▸ REQUEST 1
List every person named in the text on the British Mandate of Palestine below.

-- Start DOCUMENT EXCERPT --

Israeli-Palestinian Conflict - British Mandate of Palestine
The British Mandate of
Palestine was a swathe of territory in the Middle East, formerly
belonging to the Ottoman Empire, which the League of Nations entrusted
to the United Kingdom to administer in the aftermath of World War I as a
Mandate Territory.
Establishment of British League of Nations mandate
British interest in Zionism dates to the rise in importance of the
British Empire's South Asian enterprises in the early 19th century,
concurrent with the Great Game and the planning for the Suez Canal. As
early as 1840, Viscount Palmerston (later to become Prime Minister)
wrote to the Sultan of the Ottoman Empire:
"There exists at the present time among the Jews dispersed over Europe a
strong notion that the time is approaching when their nation is to
return to Palestine. It would be of manifest importance to the Sultan to
encourage the Jews to return and settle in Palestine because the wealth
that they would bring with them would increase the resources of the
Sultan's dominions, and the Jewish people if returning under the
sanction and protection at the invitation of the Sultan would be a check
upon any future evil designs of Egypt or its neighbours. I wish to
instruct your Excellency strongly to recommend to the Turkish government
to hold out every just encouragement to the Jews of Europe to return to
Palestine."
Later, in 1907, a commission convened by Prime Minister
Campbell-Bannerman issued a report declaring:
"There are people who control spacious territories teeming with manifest
and hidden resources. They dominate the intersections of world routes.
Their lands were the cradles of human civilizations and religions. These
people have one faith, one language, one history and the same
aspirations. No natural barriers can isolate these people from one
another ... if, per chance, this nation were to be unified into one
state, it would then take the fate of the world into its hands and would
separate Europe from the rest of the world. Taking these considerations
seriously, a foreign body should be planted in the heart of this nation
to prevent the convergence of its wings in such a way that it could
exhaust its powers in never-ending wars. It could also serve as a
springboard for the West to gain its coveted objects."
Before the end of World War I, Palestine was a part of the Ottoman
Empire. The British, under General Allenby, defeated the Turkish forces
in 1917 and occupied Palestine and Syria. The land was administered by
the British for the remainder of the war. The British military
administration ended starvation with the aid of food supplies from
Egypt, successfully fought typhus and cholera epidemics and
significantly improved the water supply to Jerusalem. They reduced
corruption by paying the Arab and Jewish judges higher salaries.
Communications were improved by new railway and telegraph lines.
The United Kingdom was granted control of Palestine by the Versailles
Peace Conference which established the League of Nations in 1919 and
appointed Herbert Samuel, a former Postmaster General in the British
cabinet who was instrumental in drafting the Balfour Declaration, as its
first High Commissioner in Palestine. During World War I, the British
had made two promises regarding territory in the Middle East. Britain
had promised the local Arabs, through Lawrence of Arabia, independence
for a united Arab country covering most of the Arab Middle East, in
exchange for their supporting the British and Britain had promised to
create and foster a Jewish national home as laid out in the Balfour
Declaration, 1917.

-- End DOCUMENT EXCERPT --

▸ REQUEST 2
Return the entries line for line, starting at their first line and continuing up to and including the line with "(x=475, y=96)".

-- Start MATERIAL FOR THIS EXERCISE --

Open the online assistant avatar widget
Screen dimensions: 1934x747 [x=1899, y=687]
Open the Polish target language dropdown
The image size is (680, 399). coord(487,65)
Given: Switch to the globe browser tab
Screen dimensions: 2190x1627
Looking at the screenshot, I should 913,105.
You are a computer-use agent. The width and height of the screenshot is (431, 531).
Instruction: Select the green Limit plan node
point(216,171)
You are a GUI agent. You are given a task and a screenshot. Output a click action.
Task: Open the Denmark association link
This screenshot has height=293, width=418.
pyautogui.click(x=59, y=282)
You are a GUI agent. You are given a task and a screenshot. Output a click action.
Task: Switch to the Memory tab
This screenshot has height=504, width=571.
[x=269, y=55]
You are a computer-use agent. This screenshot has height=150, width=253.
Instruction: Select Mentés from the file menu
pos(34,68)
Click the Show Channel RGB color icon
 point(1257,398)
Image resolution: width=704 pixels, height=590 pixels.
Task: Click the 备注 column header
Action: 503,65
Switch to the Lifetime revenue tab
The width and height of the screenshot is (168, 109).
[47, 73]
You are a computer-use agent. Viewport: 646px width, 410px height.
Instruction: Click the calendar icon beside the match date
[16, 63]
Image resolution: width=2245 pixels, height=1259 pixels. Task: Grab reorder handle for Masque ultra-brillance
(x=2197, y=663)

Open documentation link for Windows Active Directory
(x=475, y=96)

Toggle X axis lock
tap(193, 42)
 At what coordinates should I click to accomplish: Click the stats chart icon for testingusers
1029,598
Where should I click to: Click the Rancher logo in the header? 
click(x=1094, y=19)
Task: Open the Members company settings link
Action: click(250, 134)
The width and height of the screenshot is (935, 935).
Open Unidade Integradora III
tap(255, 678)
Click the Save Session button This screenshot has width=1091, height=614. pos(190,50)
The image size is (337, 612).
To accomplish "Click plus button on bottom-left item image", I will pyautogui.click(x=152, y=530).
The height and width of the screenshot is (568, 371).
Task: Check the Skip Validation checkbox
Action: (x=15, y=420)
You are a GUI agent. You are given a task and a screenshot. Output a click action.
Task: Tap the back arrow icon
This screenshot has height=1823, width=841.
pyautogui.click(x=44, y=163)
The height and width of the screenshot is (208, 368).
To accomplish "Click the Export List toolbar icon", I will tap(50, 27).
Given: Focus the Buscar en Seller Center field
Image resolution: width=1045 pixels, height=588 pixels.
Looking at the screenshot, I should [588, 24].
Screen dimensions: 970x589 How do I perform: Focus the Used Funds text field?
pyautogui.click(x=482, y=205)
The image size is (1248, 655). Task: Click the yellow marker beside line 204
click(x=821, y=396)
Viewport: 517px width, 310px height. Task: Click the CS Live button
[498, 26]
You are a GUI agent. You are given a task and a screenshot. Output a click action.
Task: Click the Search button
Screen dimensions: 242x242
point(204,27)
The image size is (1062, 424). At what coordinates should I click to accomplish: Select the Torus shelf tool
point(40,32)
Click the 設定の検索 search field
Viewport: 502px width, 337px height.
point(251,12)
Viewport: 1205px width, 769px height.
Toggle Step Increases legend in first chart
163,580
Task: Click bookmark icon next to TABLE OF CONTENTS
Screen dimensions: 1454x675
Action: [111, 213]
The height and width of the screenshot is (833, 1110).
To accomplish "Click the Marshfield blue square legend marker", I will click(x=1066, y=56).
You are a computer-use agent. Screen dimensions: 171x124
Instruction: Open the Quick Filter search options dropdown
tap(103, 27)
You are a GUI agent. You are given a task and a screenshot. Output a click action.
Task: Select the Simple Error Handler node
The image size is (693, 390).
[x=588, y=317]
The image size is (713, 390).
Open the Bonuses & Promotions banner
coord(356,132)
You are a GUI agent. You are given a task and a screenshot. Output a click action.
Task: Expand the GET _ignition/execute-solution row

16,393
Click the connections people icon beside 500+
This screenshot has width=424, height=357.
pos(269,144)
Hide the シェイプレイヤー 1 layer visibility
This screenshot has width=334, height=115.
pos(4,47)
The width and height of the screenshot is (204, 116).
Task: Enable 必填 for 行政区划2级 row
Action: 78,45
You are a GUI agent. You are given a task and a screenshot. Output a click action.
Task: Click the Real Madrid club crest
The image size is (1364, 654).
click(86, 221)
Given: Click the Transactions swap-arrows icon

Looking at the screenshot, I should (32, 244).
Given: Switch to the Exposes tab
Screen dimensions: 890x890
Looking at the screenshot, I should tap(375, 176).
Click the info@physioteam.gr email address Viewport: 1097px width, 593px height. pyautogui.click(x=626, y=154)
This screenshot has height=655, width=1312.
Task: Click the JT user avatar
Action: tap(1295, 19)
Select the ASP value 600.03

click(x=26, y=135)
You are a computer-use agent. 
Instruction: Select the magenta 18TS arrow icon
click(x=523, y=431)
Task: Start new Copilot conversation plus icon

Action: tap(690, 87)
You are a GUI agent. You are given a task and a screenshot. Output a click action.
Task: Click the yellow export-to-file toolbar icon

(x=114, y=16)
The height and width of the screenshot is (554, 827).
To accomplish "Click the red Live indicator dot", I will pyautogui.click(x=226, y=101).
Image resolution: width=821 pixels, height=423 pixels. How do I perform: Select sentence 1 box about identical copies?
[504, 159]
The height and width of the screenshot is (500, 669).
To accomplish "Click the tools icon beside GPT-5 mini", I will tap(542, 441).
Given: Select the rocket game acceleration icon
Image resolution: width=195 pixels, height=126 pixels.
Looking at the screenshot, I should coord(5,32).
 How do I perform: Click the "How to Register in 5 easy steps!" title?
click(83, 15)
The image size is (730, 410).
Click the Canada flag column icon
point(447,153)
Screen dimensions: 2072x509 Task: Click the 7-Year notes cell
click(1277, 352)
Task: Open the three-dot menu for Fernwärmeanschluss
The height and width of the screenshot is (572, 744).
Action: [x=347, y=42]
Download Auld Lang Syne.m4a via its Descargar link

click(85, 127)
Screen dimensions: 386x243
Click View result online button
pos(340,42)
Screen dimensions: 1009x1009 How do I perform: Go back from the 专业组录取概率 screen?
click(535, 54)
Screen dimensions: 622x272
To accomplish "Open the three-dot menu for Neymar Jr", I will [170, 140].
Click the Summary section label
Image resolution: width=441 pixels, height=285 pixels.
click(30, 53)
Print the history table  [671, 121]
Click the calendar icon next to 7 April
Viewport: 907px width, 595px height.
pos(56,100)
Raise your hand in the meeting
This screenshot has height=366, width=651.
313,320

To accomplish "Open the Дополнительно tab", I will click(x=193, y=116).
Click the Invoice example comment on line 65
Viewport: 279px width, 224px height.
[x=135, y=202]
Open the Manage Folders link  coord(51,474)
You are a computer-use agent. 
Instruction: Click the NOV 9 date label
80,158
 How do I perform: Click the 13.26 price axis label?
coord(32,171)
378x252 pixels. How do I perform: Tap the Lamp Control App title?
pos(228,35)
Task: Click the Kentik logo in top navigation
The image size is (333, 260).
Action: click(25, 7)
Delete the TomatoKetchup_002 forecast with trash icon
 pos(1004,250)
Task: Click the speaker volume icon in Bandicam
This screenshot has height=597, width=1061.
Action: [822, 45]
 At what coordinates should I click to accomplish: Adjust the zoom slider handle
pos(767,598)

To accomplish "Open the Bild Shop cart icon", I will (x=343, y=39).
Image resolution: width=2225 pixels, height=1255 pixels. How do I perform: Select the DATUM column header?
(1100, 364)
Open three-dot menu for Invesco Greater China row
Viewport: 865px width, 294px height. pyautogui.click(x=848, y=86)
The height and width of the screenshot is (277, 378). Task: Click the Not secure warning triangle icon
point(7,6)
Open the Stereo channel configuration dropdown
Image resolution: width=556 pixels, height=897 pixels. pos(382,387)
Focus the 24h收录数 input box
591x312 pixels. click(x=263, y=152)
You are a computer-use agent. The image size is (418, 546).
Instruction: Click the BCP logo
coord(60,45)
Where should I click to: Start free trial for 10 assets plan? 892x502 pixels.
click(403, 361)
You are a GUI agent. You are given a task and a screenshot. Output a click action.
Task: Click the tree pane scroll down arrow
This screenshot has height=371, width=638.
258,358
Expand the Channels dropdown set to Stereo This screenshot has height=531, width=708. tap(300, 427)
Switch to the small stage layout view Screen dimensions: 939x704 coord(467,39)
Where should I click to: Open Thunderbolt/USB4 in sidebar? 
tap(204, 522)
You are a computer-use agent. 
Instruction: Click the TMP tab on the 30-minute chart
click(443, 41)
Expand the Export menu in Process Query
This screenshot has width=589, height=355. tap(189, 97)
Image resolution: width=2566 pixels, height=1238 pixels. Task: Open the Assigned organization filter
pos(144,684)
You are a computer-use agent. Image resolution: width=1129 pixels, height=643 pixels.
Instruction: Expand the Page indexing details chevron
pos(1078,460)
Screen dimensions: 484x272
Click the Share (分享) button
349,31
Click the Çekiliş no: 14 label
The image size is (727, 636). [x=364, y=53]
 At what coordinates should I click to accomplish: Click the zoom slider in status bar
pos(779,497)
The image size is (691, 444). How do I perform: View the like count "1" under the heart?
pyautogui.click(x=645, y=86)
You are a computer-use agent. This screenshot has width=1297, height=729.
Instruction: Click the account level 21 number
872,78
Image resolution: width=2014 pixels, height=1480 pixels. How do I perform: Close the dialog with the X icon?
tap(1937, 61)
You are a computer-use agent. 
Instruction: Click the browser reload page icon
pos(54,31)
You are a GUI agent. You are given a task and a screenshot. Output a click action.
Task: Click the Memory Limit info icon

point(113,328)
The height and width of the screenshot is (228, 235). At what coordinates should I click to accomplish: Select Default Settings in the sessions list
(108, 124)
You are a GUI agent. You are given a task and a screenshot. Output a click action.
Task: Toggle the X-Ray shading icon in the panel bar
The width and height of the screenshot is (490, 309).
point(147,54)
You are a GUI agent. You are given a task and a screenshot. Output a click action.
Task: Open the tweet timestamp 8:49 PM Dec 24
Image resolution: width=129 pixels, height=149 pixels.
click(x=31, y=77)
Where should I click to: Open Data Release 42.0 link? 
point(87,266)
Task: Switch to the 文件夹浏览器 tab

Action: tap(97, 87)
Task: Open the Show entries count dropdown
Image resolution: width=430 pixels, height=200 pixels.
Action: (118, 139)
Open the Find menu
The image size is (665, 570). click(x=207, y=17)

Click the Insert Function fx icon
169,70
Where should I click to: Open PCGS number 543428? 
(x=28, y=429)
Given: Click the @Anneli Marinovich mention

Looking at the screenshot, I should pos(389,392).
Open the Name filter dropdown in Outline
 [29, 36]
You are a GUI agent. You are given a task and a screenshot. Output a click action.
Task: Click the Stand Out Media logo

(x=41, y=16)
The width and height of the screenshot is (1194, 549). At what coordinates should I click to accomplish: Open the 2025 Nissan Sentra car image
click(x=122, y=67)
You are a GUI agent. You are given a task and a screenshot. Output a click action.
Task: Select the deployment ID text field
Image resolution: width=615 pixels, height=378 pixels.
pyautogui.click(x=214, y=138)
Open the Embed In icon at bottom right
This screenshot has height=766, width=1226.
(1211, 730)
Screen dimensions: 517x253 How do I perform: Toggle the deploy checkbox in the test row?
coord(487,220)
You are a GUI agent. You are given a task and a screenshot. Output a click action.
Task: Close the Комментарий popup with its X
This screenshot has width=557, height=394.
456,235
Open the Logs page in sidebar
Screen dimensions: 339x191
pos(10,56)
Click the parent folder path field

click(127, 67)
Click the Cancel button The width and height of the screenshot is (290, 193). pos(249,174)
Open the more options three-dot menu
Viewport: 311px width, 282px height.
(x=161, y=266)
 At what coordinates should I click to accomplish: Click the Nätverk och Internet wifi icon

-- End MATERIAL FOR THIS EXERCISE --

▸ FULL OUTPUT 1
- Viscount Palmerston
- Campbell-Bannerman
- General Allenby
- Herbert Samuel
- Lawrence of Arabia

▸ FULL OUTPUT 2
Open the online assistant avatar widget
Screen dimensions: 1934x747 [x=1899, y=687]
Open the Polish target language dropdown
The image size is (680, 399). coord(487,65)
Given: Switch to the globe browser tab
Screen dimensions: 2190x1627
Looking at the screenshot, I should 913,105.
You are a computer-use agent. The width and height of the screenshot is (431, 531).
Instruction: Select the green Limit plan node
point(216,171)
You are a GUI agent. You are given a task and a screenshot. Output a click action.
Task: Open the Denmark association link
This screenshot has height=293, width=418.
pyautogui.click(x=59, y=282)
You are a GUI agent. You are given a task and a screenshot. Output a click action.
Task: Switch to the Memory tab
This screenshot has height=504, width=571.
[x=269, y=55]
You are a computer-use agent. This screenshot has height=150, width=253.
Instruction: Select Mentés from the file menu
pos(34,68)
Click the Show Channel RGB color icon
 point(1257,398)
Image resolution: width=704 pixels, height=590 pixels.
Task: Click the 备注 column header
Action: 503,65
Switch to the Lifetime revenue tab
The width and height of the screenshot is (168, 109).
[47, 73]
You are a computer-use agent. Viewport: 646px width, 410px height.
Instruction: Click the calendar icon beside the match date
[16, 63]
Image resolution: width=2245 pixels, height=1259 pixels. Task: Grab reorder handle for Masque ultra-brillance
(x=2197, y=663)

Open documentation link for Windows Active Directory
(x=475, y=96)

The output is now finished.